» **QUOTED TEXT**
I created two containers, one to store the bootstrap script and the other one to store the scraper source files. I made the choice to use shared access signature (SAS) links because that was the most straight forward way to create download links for all needed files.

The automation part

I use PowerShell to launch and destroy my VMs and so I wrapped every part into functions like this:

$Location                = "West Europe"
$ResourceGroup           = "BartResourceGroup"

» **MATERIAL PROVIDED**
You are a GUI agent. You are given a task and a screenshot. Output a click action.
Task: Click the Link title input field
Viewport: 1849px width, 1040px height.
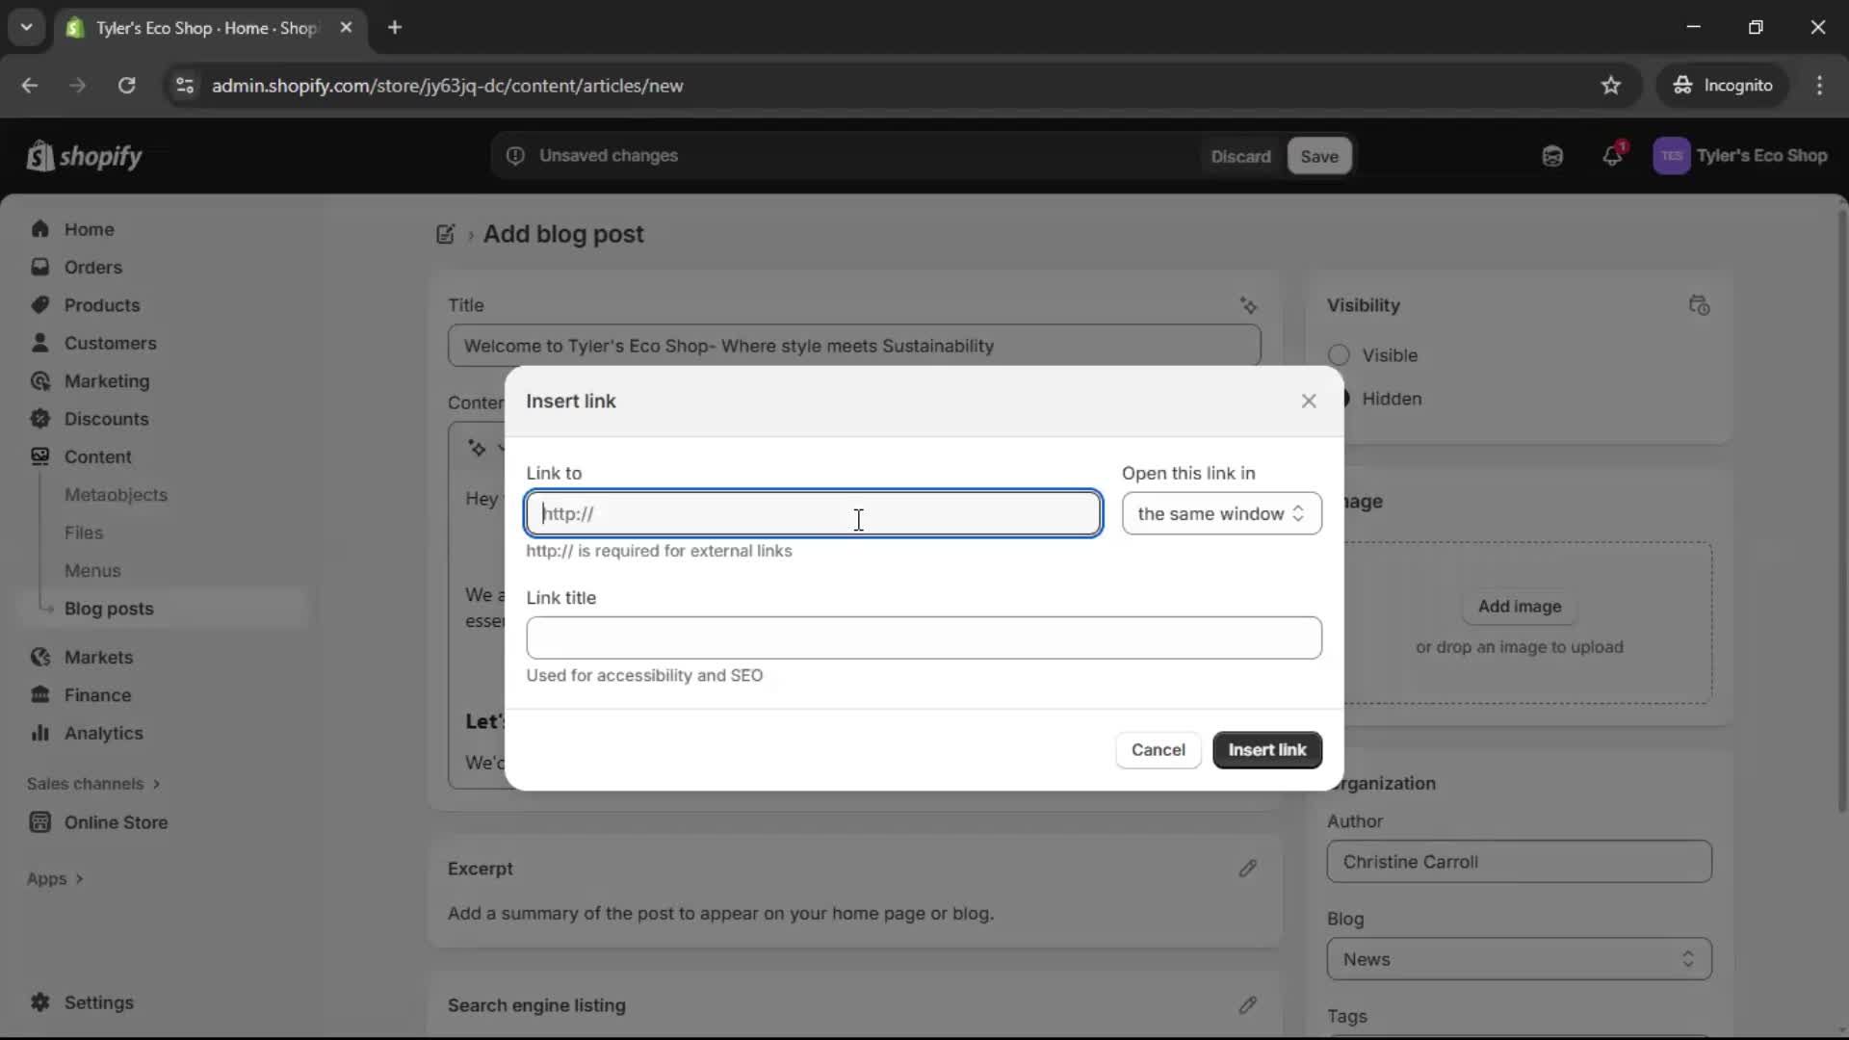(924, 637)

» **WORK TO DO**
According to the excerpt about setting up scraper VMs, why did the author choose shared access signature (SAS) links?

» **REPLY**
SAS links were the most straightforward way to create download links for all the needed files.